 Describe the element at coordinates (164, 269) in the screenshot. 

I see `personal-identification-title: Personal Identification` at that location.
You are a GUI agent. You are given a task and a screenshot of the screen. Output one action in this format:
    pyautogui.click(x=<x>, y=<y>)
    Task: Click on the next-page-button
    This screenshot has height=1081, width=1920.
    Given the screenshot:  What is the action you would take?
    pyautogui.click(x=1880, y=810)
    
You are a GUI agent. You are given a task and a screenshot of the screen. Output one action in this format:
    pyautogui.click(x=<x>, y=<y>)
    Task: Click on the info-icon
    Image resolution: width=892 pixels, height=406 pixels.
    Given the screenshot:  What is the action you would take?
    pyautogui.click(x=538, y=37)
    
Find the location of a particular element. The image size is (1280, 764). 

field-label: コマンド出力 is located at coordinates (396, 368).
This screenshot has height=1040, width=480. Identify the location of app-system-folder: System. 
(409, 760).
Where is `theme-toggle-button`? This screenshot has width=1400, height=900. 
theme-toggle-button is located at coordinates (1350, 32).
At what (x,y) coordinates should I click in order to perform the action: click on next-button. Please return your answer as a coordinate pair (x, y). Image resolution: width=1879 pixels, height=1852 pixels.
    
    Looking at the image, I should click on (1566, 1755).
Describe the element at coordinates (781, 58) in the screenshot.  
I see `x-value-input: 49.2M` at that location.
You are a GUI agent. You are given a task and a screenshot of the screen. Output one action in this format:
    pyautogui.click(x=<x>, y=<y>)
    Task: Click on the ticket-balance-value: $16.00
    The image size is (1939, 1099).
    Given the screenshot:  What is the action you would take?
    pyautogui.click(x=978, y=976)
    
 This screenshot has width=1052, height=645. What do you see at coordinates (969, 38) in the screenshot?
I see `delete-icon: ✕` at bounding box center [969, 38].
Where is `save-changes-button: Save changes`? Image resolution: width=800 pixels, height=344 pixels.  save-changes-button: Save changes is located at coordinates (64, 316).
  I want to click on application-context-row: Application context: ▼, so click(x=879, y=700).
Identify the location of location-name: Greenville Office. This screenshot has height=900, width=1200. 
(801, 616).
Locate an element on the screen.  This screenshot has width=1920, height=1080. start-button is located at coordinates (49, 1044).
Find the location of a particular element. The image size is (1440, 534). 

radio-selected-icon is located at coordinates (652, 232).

+ + + + + + +

### [WORK ORDER]
Rewrite all of the rows above, replacing "GUI agent" with "screen assistant" everywhere it occurs and leaving everything else unchanged.

### [ANSWER BELOW]
 Describe the element at coordinates (164, 269) in the screenshot. 

I see `personal-identification-title: Personal Identification` at that location.
You are a screen assistant. You are given a task and a screenshot of the screen. Output one action in this format:
    pyautogui.click(x=<x>, y=<y>)
    Task: Click on the next-page-button
    This screenshot has height=1081, width=1920.
    Given the screenshot:  What is the action you would take?
    pyautogui.click(x=1880, y=810)
    
You are a screen assistant. You are given a task and a screenshot of the screen. Output one action in this format:
    pyautogui.click(x=<x>, y=<y>)
    Task: Click on the info-icon
    Image resolution: width=892 pixels, height=406 pixels.
    Given the screenshot:  What is the action you would take?
    pyautogui.click(x=538, y=37)
    
Find the location of a particular element. The image size is (1280, 764). 

field-label: コマンド出力 is located at coordinates (396, 368).
This screenshot has height=1040, width=480. Identify the location of app-system-folder: System. 
(409, 760).
Where is `theme-toggle-button`? This screenshot has width=1400, height=900. 
theme-toggle-button is located at coordinates (1350, 32).
At what (x,y) coordinates should I click in order to perform the action: click on next-button. Please return your answer as a coordinate pair (x, y). Image resolution: width=1879 pixels, height=1852 pixels.
    
    Looking at the image, I should click on (1566, 1755).
Describe the element at coordinates (781, 58) in the screenshot.  
I see `x-value-input: 49.2M` at that location.
You are a screen assistant. You are given a task and a screenshot of the screen. Output one action in this format:
    pyautogui.click(x=<x>, y=<y>)
    Task: Click on the ticket-balance-value: $16.00
    The image size is (1939, 1099).
    Given the screenshot:  What is the action you would take?
    pyautogui.click(x=978, y=976)
    
 This screenshot has width=1052, height=645. What do you see at coordinates (969, 38) in the screenshot?
I see `delete-icon: ✕` at bounding box center [969, 38].
Where is `save-changes-button: Save changes`? Image resolution: width=800 pixels, height=344 pixels.  save-changes-button: Save changes is located at coordinates (64, 316).
  I want to click on application-context-row: Application context: ▼, so click(x=879, y=700).
Identify the location of location-name: Greenville Office. This screenshot has height=900, width=1200. 
(801, 616).
Locate an element on the screen.  This screenshot has width=1920, height=1080. start-button is located at coordinates (49, 1044).
Find the location of a particular element. The image size is (1440, 534). 

radio-selected-icon is located at coordinates (652, 232).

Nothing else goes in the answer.